▸ Extract:
^^^^

Global Commercial Credit LLC is an American trade credit and political risk insurance broker.

History
Global Commercial Credit was founded on March 1, 1996 by Craig Bonnell and Victor Sandy in Bingham Farms, Michigan with the goal of offering a wider range of trade credit insurance products than was available from their previous employer. They targeted middle-market companies with revenues of between $50 million and $500 million, an area which David Brophy, a finance professor at the University of Michigan, said was underrepresented due to a trend towards larger banks.

The company opened a second office, in Chicago, Illinois, in the fall of 1996 and reported that they had protected over $2 billion in receivables, representing five different insurers, after 10 months of business. With offices now in Boston, Baltimore, Tampa, Chicago, and Cleveland, the company protects over $40 billion in global sales with more than a dozen carriers.

^^^^

▸ Recorded data:
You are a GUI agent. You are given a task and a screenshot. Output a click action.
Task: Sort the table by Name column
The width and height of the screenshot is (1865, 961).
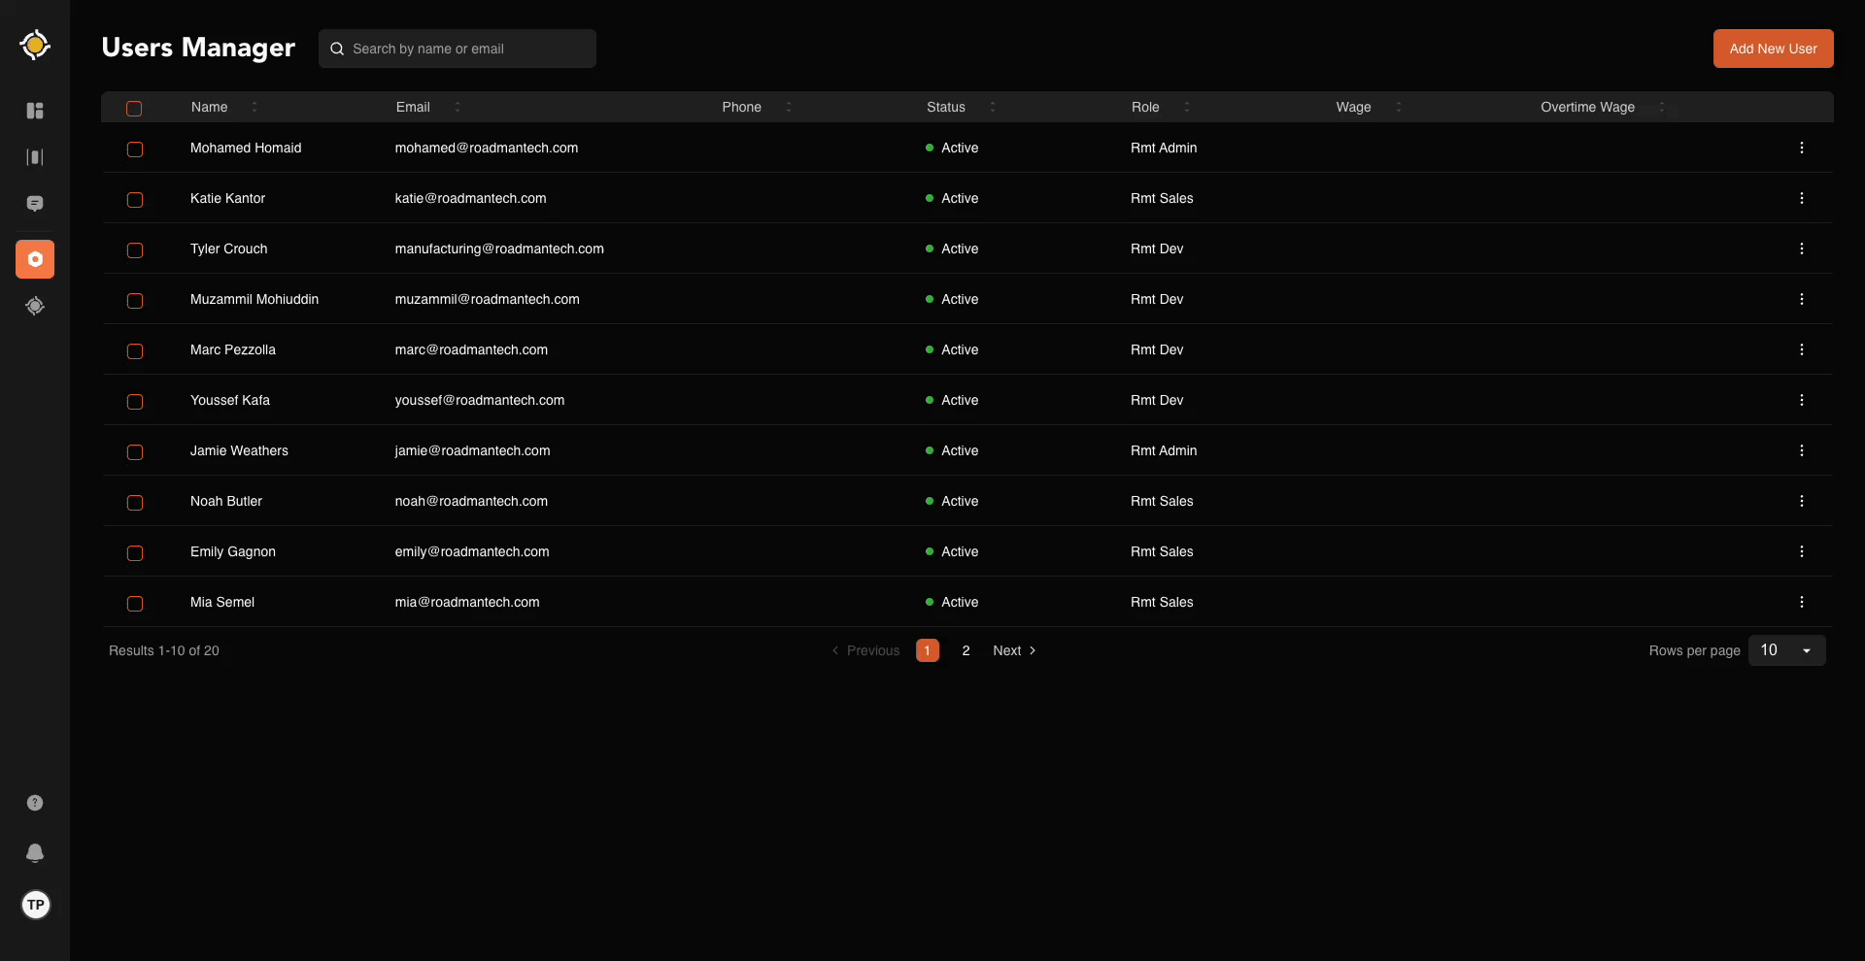[x=254, y=107]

^^^^

▸ Task instructions: Reproduce word for word the part of the Global Commercial Credit text that begins with the words containing "Global Commercial Credit LLC" and ends with "towards larger banks.".

▸ Solved exercise:
Global Commercial Credit LLC is an American trade credit and political risk insurance broker.

History
Global Commercial Credit was founded on March 1, 1996 by Craig Bonnell and Victor Sandy in Bingham Farms, Michigan with the goal of offering a wider range of trade credit insurance products than was available from their previous employer. They targeted middle-market companies with revenues of between $50 million and $500 million, an area which David Brophy, a finance professor at the University of Michigan, said was underrepresented due to a trend towards larger banks.